Inaugurée le 12 février et visible jusqu’au 30 mars, l’exposition se déploie comme un parcours méditatif à travers une installation vidéo immersive. L’artiste y explore la métamorphose de l’existence, dans un dialogue subtil entre nature et intériorité, où l’âme et le vivant semblent évoluer en parfaite symbiose.
De la graine enfouie, symbole du potentiel et de la gestation intérieure, à l’arbre qui s’élève, reflet de croissance et d’ouverture au monde, jusqu’à la fleur, éphémère et lumineuse, chaque étape évoque un moment du cycle de la vie.
Dans cet univers, les œuvres Habba et Zahra dialoguent comme deux temps d’un même mouvement : l’un tourné vers l’intériorité, l’autre vers l’éclosion, formant un équilibre fragile et poétique. La vidéo Habba (graine) raconte ainsi l’histoire d’un commencement. Une forme simple traverse l’espace, hésite, puis s’immobilise dans l’obscurité. Sous cette apparente inertie, une transformation silencieuse s’opère.
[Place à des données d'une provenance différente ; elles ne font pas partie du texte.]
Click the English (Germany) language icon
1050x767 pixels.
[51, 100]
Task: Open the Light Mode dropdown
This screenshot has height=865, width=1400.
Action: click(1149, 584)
L’œuvre évoque le temps nécessaire à toute naissance; un temps fait de patience, de solitude et de confiance, à l’abri des regards.
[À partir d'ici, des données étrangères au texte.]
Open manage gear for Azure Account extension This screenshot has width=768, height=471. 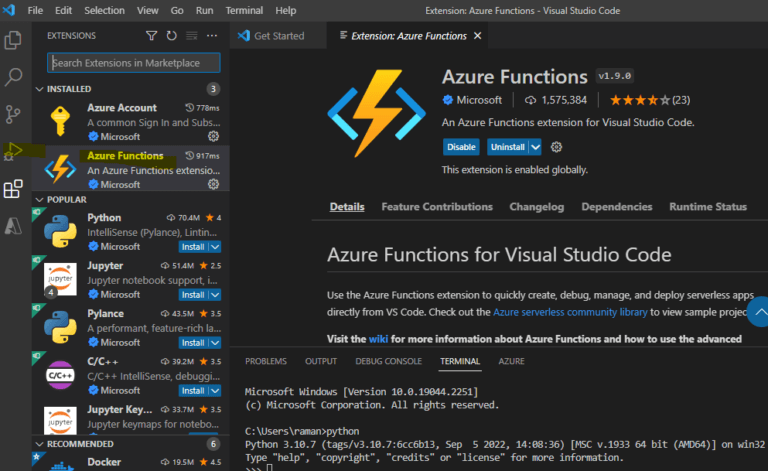pyautogui.click(x=213, y=136)
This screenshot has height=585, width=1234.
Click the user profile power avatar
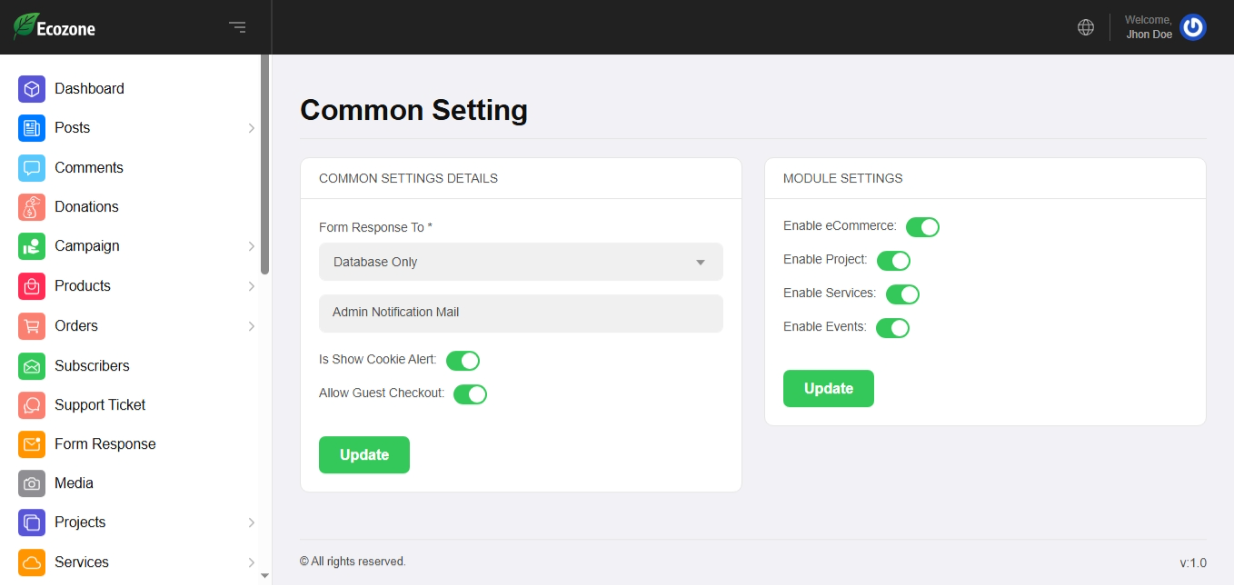coord(1192,27)
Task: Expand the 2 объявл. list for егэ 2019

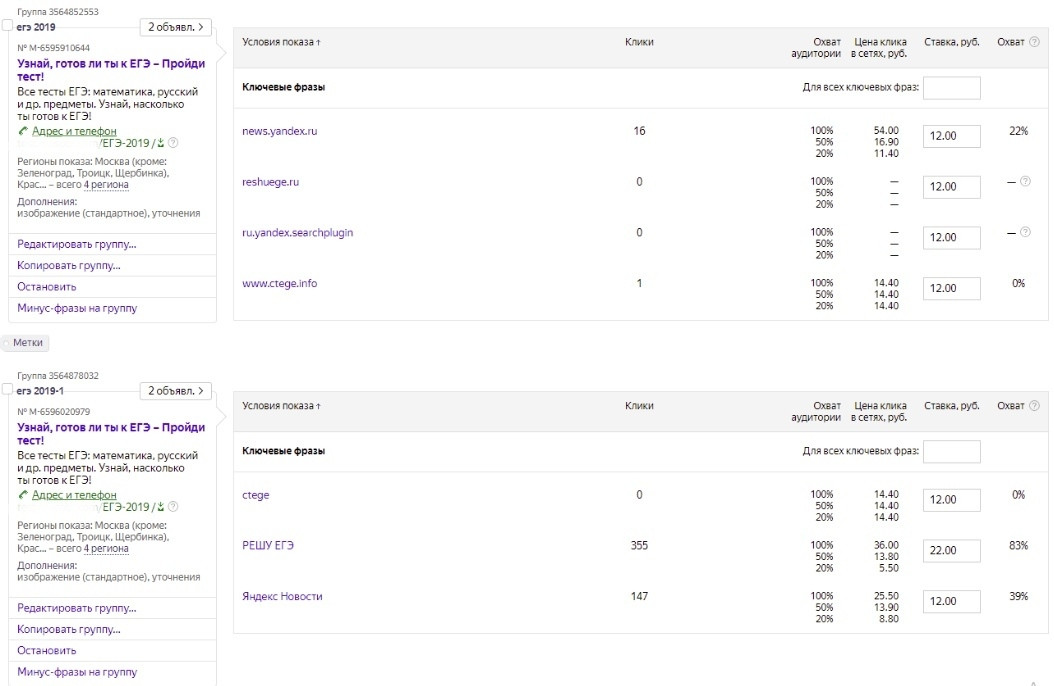Action: tap(175, 27)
Présentée pour la première fois au musée sous la forme d’une installation composée de dix écrans flottants, Zahra-Khasla (fleur-vertu) fait éclore des fleurs imaginaires, unies par la pulsation d’un point rouge, comme un souffle commun.
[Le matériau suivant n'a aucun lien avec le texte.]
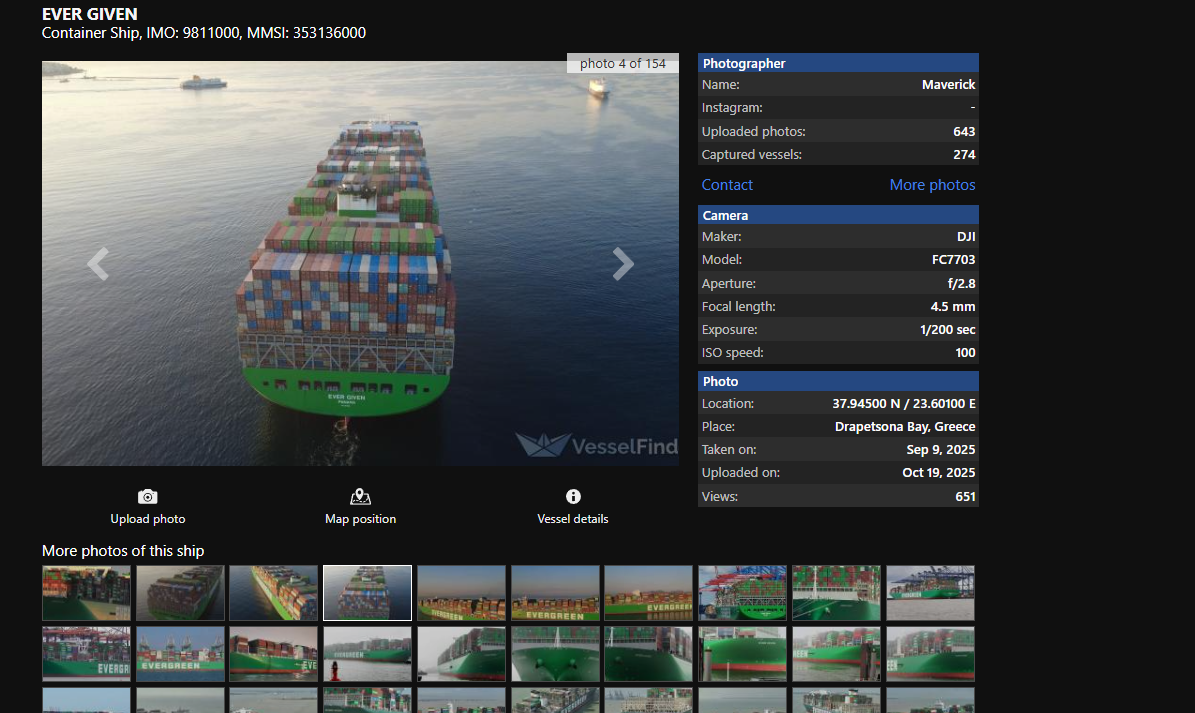The height and width of the screenshot is (713, 1195).
Task: Advance to next photo with right chevron
Action: 623,264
L’exposition invite ainsi le spectateur à une immersion dans un univers symbolique où l’art contemporain dialogue avec la spiritualité et la contemplation du mois de Ramadan.
Diplômé de l’Institut National des Beaux-Arts de Tétouan en 1998, où il enseigne depuis 2008, Younes Rahmoun développe une œuvre nourrie d’une réflexion spirituelle et d’une expérience vécue. À travers un langage fait de nombres, de couleurs, de formes et de rythmes, il explore les cycles, les états intérieurs et les liens discrets qui relient l’être au monde.